EXERCISE AIM: Set every line of the data down again exactly, and keep the pictures out.
(GIVEN ENTRIES Opens)
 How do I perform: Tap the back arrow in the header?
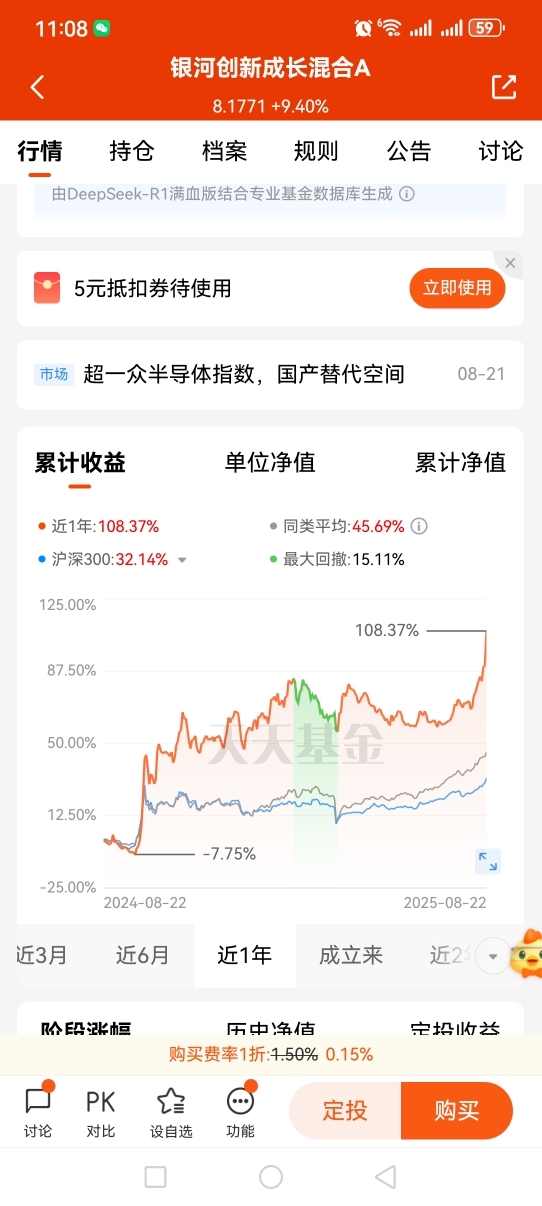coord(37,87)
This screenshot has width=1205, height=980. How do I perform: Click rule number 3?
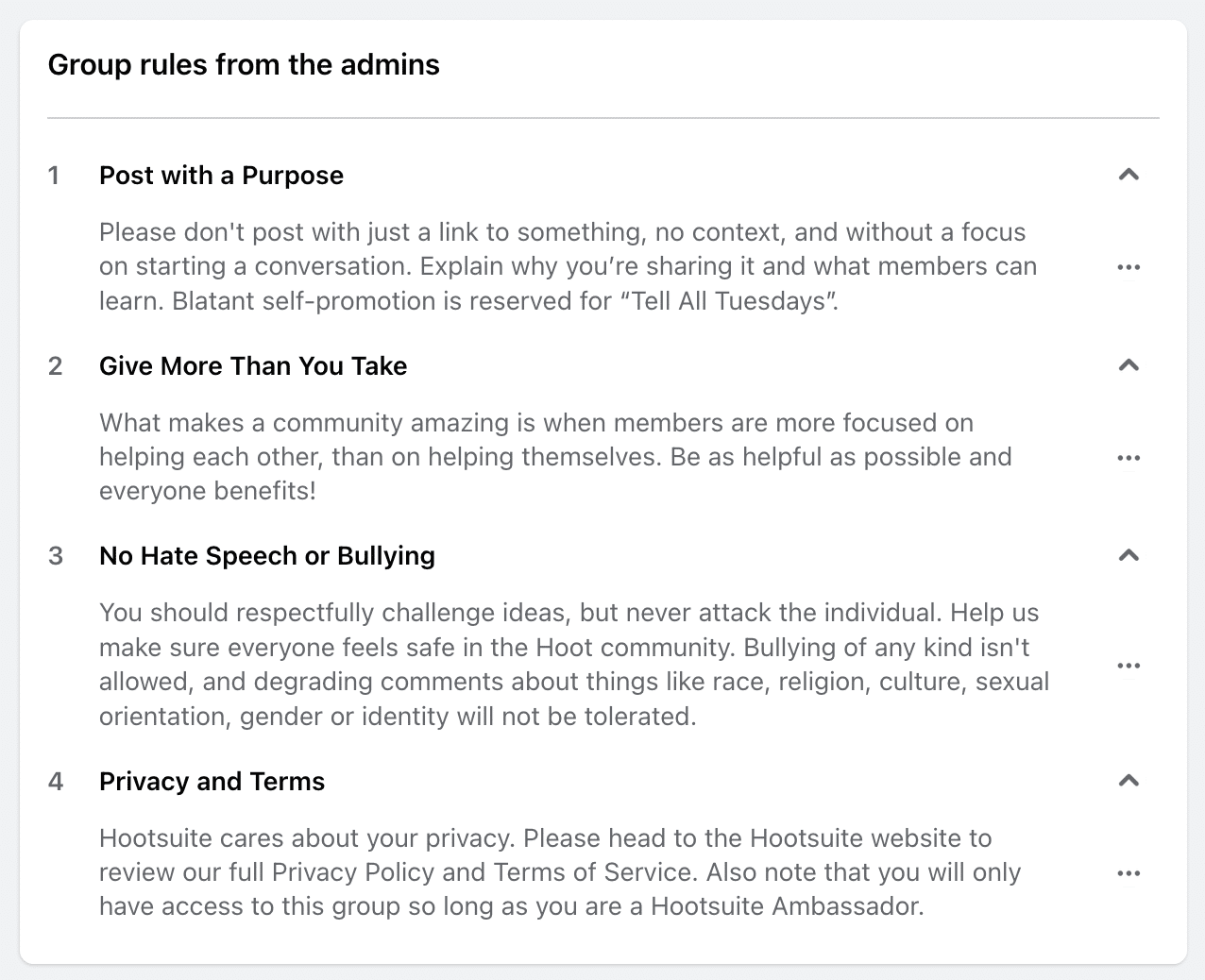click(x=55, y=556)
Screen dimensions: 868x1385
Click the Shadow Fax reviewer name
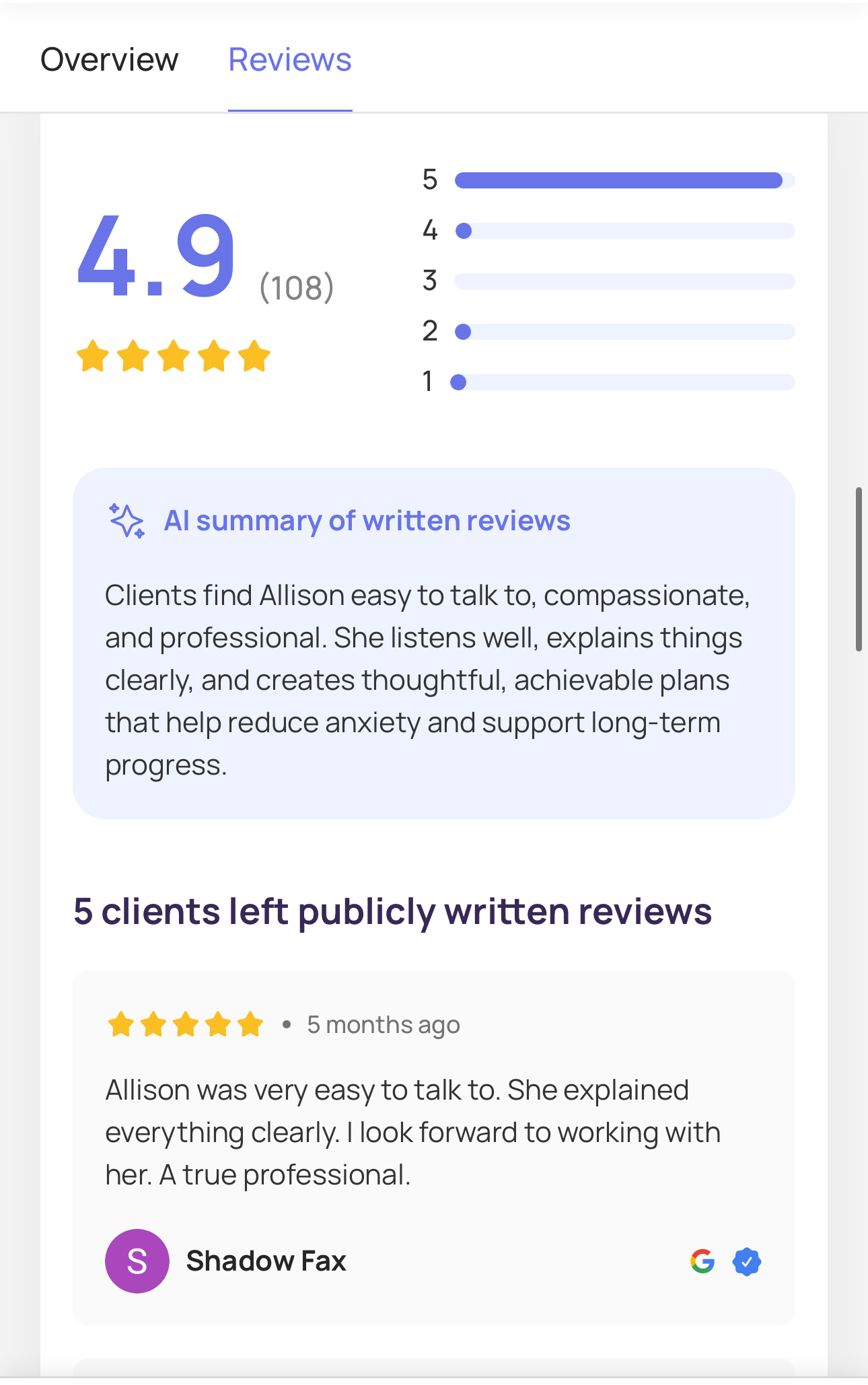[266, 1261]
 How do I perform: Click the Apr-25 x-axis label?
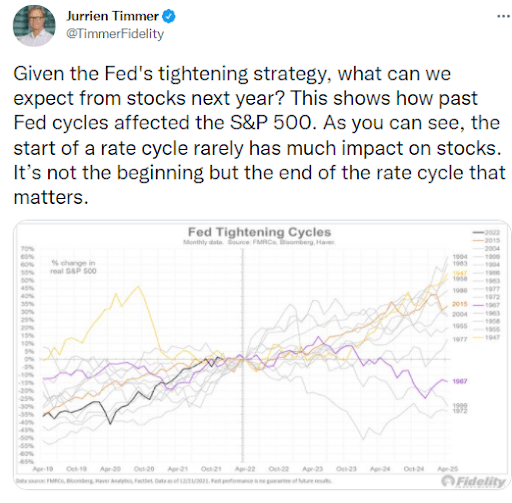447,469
(GIVEN ENTRIES Closes)
RESPONSE FOR THIS EXERCISE:
 How do I perform: Tap the back arrow in the header?
coord(37,87)
This screenshot has width=1205, height=980. How do I perform: Click rule number 3?
click(x=55, y=556)
Screen dimensions: 868x1385
Click the Shadow Fax reviewer name
[266, 1261]
 How do I perform: Click the Apr-25 x-axis label?
447,469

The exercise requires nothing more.